2. Significant Accounting Policies

Principles of Consolidation

The condensed consolidated financial statements include the accounts of the Company and its subsidiaries. All material intercompany accounts and transactions have been eliminated.

Use of Estimates

The preparation of financial statements in conformity with accounting principles generally accepted in the United States of America requires management to make estimates and assumptions that affect reported amounts of assets and liabilities as of the date of the financial statements and reported amounts of revenues and expenses during the reporting period. Actual results could differ materially from those estimates. Some of the Company’s more significant estimates are those affected by critical accounting policies for revenue recognition and asset recoverability tests and inventories.

Revenue Recognition

The Company generates revenues through the sale of products, the sale of services and the leasing of running tools. The Company normally negotiates contracts for products, including those accounted for under the over-time method, rental tools and services separately. Modifications to the scope and price of sales contracts may occur in the form of variations and change orders. For all product sales, it is the customer’s decision as to the timing of the product installation, as well as whether Dril-Quip running tools will be purchased or rented. Furthermore, the customer is under no obligation to utilize the Company’s technical advisory assistance services. The customer may instead choose to use a third party or its own personnel.

Leasing Revenues

The Company earns leasing revenues from the rental of running tools. Revenues from rental of running tools are recognized on a day rate basis over the lease term, which is generally between one to three months.

Short-term Investments

Short-term investments that have a maturity greater than three months and less than a year from the date of purchase are comprised primarily of time deposits, certificates of deposit, commercial paper, bonds and notes, substantially all of which are denominated in U.S. dollars and are stated at cost plus accrued interest, which approximates fair value. The Company expects to hold all of its Short-term investments to maturity.
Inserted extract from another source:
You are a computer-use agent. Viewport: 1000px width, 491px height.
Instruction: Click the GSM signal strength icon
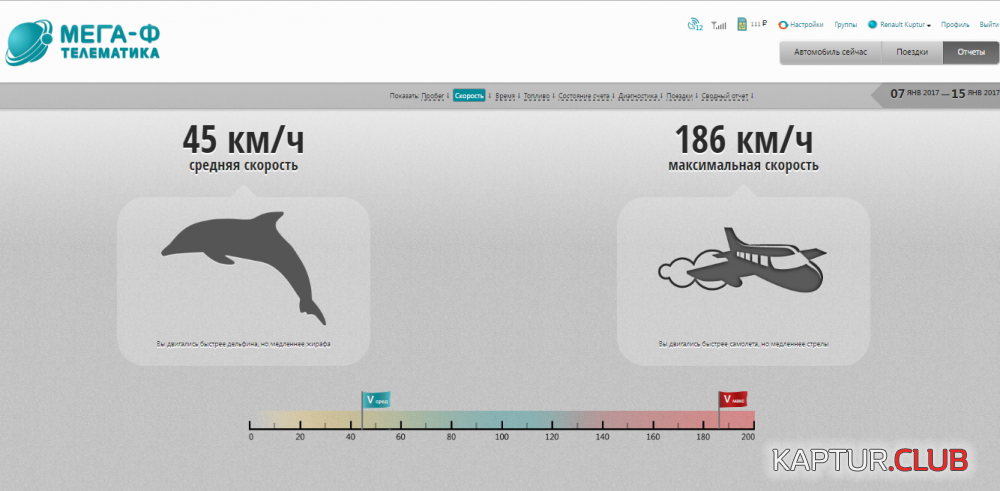click(x=719, y=26)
For purposes of the Condensed Consolidated Financial Statements, the Company does not consider Short-term investments to be cash equivalents.

Fair Value of Financial Instruments

The Company’s financial instruments consist primarily of cash and cash equivalents, receivables and payables. The carrying values of these financial instruments approximate their respective fair values as they are short-term in nature.

Impairment of Long-Lived Assets

Long-lived assets, including property, plant and equipment and definite-lived intangible assets are reviewed for impairment whenever events or changes in circumstances indicate that the carrying amount of an asset may not be recoverable. We evaluate our property and equipment and definite-lived intangible assets for impairment whenever changes in circumstances indicate that the carrying amount of an asset group may not be recoverable. Should the review indicate that the carrying value is not fully recoverable, the amount of the impairment loss is determined by comparing the carrying value to the estimated fair value. We assess recoverability based on undiscounted future net cash flows. Estimating future net cash flows requires us to make judgements regarding long-term forecasts of future revenues and costs related to the assets subject to review. These forecasts are uncertain in that they require assumptions about our revenue growth, operating margins, capital expenditures, future market conditions and technological developments. If changes in these assumptions occur, our expectations regarding future net cash flows may change such that a material impairment could result.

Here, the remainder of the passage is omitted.